Image by Lynn Kelley via WANA Commons
Image by Lynn Kelley via WANA Commons

1.  Listen, listen, listen

As much as I sometimes want to stick my head in the sand it’s important to stay involved. Good advice for every parent, but vital to those of us with mentally ill children of any age. Clues are everywhere – even in their silence. If you practice listening on purpose you’ll gain insight into their thinking that you wouldn’t otherwise have because they can’t or won’t tell you. You’ll know how they handle pain; you’ll know where to start looking if they go missing; and you’ll learn to know when they’ve been quiet too long.

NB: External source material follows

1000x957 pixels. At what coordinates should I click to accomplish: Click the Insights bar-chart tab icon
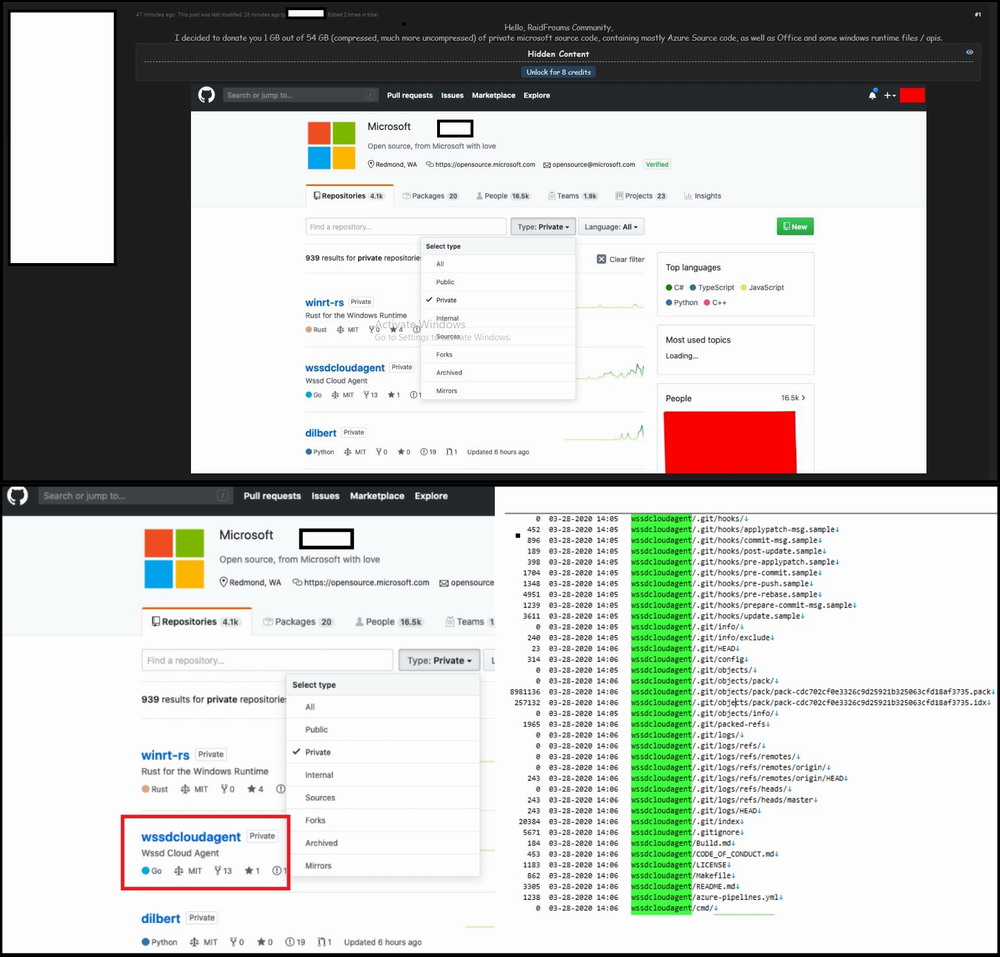coord(688,196)
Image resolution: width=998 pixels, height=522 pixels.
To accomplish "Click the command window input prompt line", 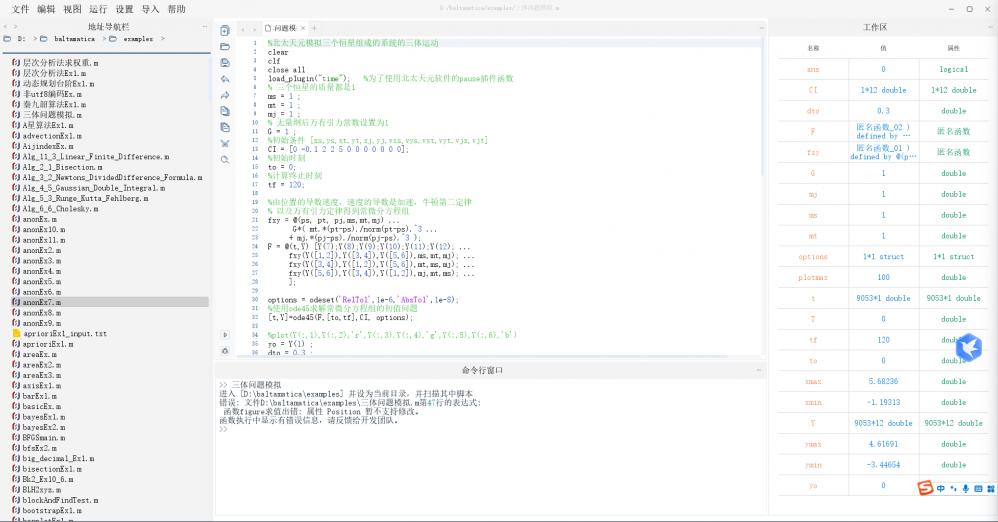I will point(400,429).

2.  Take every threat seriously

Don’t put threats from your children under a bushel basket of fear or denial. Whether directed inward or outward, every threat needs to be addressed. Even very young children can be dangerous to themselves and others. I’m throwing myself onto the proverbial sword here but as bad as it sounds children aren’t all fluffy puppy-like creatures and it’s unwise to stereotype them like that. I’m not saying that all children with mental health issues are dangerous and you shouldn’t read that into what I’m saying, but be willing to be honest with yourself and others if you think there is a problem. It’s an act of love. I feel compelled to add this word of forewarning: adults accusatory of the very young will themselves be viewed with mistrust and put under a microscope of suspicion. This is especially true if you don’t yet have a firm diagnosis. Don’t let that stop you.

3.  Isolation comes with the territory

Stigma isn’t just a word thrown about in discussions of mental health. It’s very real pain. There is a stigma that comes with being different, or having someone different in your family, and being different sets you apart – sometimes very far apart. You lose friends. You get shunned and uninvited. Play dates for a kid who overturns furniture without provocation or enjoys shredding paper into tiny bits to create cherished collections are hard to arrange. Even trips to the ER with an adolescent who self-harms can lead to medical professionals publically shouting “it’s the cutter again” and your wish to become momentarily invisible.

4.  Siblings can be peripheral damage

Your other kids can get lost in the shadows. Siblings are victims too. They have lost a person they loved and are faced with someone they don’t know. They fear it will happen to them. It kills them to see you hurting and they want to fix it. But like you, they are helpless.

5.  Love and Rescue are not synonyms

There is a time to stop making things right. It can be hard to define the line where helping becomes enabling. A good first step is admitting that the line exists. Don’t stop looking for resources, but stop replacing wrecked cars, covering debts, paying bail and buying the lies.

Having mentally ill children is frightening whether yours is a child carrying a lunch pail to elementary school, a defiant teenager killing emotional pain by creating physical pain, or an adult who follows voices you cannot hear.

What have you learned from your love of the mentally ill?